= Document =
####

Leo – Thanks for the crutches. They’re working great even though the lowest setting is 5′ 10″. I know I’m not that tall, but my weight is ideal for 5′ 10″. I looked it up.

“You mean you’re wider than you are tall?” (Inside joke)

JT – Thanks for getting me the same Christmas gift as last year – a case of long-cut wintergreen chewing tobacco. I only dip because the chicks dig it.

Wetback – I saved your OnStar number in my phone. You now hold the record for contacts with the most telephone numbers (4) – a record that may never be broken.

Update: I decided not to disappoint the kids (and my buddy, Niro), so I opted for the UPS route and delivered the Christmas presents on Saturday – sore cankle and all.

The mom invited me into the house for a cup of coffee, but I politely declined. Now, if the offer had been to watch the Big 12 Championship over a few cold ones, my answer might have been different.

Sunday morning I turned into Meals on Wheels after Tom requested a delivery of pot pies and Natty Light to his house. I brought them over but didn’t stay long. I’ve seen the ending to that movie before.

####

= Parts of the exercise =
**1.** Translate this sentence from the holiday thank-you post into Spanish: "The mom invited me into the house for a cup of coffee, but I politely declined."
**2.** Resume the holiday thank-you post after its final sentence, keeping the same joking, personal tone.

= Dataset rows =
####

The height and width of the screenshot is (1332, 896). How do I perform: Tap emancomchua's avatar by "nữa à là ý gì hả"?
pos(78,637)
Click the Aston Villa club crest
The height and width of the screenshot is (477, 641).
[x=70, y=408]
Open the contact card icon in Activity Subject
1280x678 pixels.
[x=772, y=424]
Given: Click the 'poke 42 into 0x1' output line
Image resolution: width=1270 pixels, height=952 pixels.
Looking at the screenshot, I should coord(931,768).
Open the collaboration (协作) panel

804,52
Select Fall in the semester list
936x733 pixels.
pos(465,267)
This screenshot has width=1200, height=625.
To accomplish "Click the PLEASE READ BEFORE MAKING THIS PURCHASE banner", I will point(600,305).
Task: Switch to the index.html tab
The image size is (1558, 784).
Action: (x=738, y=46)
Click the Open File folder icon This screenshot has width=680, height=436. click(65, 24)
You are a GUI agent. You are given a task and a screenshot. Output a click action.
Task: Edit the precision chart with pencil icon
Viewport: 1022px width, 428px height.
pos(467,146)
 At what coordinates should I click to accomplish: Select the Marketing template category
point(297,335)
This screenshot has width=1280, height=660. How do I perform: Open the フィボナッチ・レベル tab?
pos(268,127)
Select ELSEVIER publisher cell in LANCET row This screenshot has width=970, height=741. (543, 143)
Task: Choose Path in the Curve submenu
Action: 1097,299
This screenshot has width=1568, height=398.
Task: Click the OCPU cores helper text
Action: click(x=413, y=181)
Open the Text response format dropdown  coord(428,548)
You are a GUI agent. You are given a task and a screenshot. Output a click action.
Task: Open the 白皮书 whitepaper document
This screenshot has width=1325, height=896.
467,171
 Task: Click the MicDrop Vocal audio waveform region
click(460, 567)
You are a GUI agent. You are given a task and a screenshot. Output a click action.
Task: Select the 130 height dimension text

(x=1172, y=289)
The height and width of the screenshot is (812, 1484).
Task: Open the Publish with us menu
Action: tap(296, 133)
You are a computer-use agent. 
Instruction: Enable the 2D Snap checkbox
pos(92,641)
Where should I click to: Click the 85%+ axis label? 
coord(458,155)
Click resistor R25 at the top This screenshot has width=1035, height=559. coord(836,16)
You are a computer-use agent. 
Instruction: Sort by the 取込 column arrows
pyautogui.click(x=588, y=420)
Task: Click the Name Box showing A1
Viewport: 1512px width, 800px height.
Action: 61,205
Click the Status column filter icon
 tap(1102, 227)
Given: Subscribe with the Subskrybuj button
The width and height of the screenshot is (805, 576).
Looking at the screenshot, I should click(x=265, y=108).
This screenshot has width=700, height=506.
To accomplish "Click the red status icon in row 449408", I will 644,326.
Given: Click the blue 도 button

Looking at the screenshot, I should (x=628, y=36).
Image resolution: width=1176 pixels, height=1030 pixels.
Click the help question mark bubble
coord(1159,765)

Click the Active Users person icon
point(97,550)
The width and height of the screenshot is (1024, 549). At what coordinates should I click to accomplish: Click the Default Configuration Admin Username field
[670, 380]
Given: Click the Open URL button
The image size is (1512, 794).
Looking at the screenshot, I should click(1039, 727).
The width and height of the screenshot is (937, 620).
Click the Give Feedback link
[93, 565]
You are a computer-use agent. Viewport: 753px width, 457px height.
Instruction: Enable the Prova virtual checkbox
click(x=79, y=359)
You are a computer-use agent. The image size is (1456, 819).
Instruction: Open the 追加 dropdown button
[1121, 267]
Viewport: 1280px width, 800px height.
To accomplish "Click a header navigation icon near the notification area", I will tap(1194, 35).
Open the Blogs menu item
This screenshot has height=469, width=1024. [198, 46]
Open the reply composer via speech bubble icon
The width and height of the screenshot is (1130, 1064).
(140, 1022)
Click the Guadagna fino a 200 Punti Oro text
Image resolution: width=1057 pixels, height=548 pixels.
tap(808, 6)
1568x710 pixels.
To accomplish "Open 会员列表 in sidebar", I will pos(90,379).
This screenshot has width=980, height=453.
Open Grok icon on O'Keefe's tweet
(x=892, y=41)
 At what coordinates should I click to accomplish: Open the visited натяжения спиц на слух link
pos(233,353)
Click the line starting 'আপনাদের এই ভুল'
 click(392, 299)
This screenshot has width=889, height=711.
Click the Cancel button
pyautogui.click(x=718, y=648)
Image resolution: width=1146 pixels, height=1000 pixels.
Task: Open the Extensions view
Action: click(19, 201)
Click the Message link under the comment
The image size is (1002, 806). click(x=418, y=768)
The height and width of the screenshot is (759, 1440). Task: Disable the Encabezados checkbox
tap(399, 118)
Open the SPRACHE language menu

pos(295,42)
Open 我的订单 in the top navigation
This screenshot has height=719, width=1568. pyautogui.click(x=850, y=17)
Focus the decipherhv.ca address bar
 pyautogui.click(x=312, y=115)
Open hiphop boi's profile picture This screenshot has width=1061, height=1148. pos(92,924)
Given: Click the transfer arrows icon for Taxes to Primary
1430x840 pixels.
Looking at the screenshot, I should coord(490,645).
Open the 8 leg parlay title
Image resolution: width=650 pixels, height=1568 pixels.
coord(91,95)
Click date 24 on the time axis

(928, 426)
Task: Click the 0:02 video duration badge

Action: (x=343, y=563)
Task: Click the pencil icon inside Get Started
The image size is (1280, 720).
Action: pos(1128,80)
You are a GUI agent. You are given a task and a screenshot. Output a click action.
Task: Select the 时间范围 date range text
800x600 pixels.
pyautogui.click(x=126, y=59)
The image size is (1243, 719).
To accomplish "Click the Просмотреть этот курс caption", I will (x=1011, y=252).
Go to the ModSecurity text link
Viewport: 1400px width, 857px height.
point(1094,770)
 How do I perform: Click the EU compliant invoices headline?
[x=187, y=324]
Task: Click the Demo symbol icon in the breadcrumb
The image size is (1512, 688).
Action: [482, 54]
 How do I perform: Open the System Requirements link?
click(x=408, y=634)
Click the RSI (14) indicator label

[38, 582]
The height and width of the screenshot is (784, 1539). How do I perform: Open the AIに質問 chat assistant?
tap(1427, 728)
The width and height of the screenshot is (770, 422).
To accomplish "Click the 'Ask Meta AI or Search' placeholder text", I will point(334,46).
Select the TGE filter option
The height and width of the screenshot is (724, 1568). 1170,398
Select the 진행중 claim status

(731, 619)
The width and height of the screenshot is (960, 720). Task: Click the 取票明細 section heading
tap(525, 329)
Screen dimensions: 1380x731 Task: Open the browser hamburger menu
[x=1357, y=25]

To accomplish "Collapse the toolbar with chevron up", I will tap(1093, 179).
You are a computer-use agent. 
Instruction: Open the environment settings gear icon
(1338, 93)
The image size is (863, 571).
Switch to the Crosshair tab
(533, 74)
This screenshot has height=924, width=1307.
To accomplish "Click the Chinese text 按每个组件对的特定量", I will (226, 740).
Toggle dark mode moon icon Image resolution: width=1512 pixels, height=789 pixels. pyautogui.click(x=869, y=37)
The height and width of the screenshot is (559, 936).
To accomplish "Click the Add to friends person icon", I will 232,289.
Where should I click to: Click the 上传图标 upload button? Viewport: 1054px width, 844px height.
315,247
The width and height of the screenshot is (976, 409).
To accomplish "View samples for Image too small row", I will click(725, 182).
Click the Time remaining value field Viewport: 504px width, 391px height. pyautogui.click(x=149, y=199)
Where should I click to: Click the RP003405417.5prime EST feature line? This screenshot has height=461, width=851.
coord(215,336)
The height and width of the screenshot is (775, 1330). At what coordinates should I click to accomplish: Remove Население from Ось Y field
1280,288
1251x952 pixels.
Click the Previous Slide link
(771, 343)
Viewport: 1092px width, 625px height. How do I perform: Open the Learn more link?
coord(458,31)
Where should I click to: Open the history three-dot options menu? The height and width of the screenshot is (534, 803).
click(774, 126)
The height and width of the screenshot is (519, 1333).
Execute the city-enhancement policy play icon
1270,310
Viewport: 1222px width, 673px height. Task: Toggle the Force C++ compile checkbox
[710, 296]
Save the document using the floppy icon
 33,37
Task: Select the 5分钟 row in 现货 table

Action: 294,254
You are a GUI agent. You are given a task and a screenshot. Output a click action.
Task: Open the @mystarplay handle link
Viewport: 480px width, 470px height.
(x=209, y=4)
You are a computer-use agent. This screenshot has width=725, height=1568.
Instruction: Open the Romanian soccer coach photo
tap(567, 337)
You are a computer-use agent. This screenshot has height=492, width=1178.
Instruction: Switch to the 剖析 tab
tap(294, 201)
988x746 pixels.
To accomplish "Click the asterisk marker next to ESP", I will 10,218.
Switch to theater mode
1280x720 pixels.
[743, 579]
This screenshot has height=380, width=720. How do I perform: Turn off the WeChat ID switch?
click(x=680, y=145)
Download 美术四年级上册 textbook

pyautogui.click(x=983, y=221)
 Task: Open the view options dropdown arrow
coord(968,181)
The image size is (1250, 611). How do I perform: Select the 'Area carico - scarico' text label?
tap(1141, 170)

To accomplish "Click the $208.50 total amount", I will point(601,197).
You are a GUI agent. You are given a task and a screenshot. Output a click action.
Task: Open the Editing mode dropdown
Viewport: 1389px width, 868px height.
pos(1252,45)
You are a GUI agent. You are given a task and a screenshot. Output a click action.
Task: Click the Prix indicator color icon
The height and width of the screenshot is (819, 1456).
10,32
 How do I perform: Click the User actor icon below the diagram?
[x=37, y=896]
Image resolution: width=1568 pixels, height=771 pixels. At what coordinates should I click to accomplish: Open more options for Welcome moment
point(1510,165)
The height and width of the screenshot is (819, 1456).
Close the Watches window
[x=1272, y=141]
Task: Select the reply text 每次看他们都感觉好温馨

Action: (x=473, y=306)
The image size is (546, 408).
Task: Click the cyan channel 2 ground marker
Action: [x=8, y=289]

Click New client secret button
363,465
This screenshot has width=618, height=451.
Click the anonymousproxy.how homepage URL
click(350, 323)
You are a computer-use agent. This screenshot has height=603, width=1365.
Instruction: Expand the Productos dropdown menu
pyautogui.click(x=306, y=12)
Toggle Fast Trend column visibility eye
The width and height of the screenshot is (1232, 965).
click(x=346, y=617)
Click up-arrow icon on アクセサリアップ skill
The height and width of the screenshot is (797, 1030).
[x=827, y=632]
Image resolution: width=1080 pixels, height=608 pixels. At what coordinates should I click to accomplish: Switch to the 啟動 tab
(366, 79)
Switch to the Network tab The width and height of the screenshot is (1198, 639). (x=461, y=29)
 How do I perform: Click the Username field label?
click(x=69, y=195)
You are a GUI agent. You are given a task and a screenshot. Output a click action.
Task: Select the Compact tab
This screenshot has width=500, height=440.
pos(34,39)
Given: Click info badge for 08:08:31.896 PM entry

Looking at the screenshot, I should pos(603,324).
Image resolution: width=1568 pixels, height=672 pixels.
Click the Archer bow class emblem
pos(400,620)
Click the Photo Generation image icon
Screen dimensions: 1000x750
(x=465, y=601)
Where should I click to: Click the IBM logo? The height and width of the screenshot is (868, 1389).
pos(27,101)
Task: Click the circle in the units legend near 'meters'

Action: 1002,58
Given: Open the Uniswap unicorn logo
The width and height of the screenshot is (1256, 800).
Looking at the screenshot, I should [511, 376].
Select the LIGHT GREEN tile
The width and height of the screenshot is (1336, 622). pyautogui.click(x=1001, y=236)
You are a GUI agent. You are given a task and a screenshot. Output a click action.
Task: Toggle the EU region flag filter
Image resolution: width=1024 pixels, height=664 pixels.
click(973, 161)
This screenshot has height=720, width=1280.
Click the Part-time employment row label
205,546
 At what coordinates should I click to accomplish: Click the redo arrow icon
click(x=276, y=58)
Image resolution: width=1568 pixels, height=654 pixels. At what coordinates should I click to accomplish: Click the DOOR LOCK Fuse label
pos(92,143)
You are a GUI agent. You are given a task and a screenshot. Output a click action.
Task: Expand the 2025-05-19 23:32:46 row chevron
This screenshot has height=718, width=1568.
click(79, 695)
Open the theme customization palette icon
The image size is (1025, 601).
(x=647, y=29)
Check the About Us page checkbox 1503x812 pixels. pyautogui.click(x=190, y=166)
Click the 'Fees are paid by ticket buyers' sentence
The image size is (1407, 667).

####

= Responses for each task =
**1.** La mamá me invitó a entrar a la casa a tomar una taza de café, pero lo rechacé cortésmente.

**2.**
I’m bored and have a couple of hours to kill. Hey, that’s just enough time to whack off.

WTF did you just say?

Something ’bout the way the hair falls in your face.

2 Responses

  1. Dear Two Hot Chicks,
    It’s that time of year again and yes, I need some advice buying Christmas gifts for my wife. The Juicy Couture or however you spell it worked great. My daughter dropped the bottle in August so the wife has been without since then. She did like the smell but would you recommend the same perfume this year or is there a new smell for Christmas 2008. If you say Britney Spears Curious, I will stop reading SOB…..unless it comes with Britney Spears.

    Also, any other suggestions?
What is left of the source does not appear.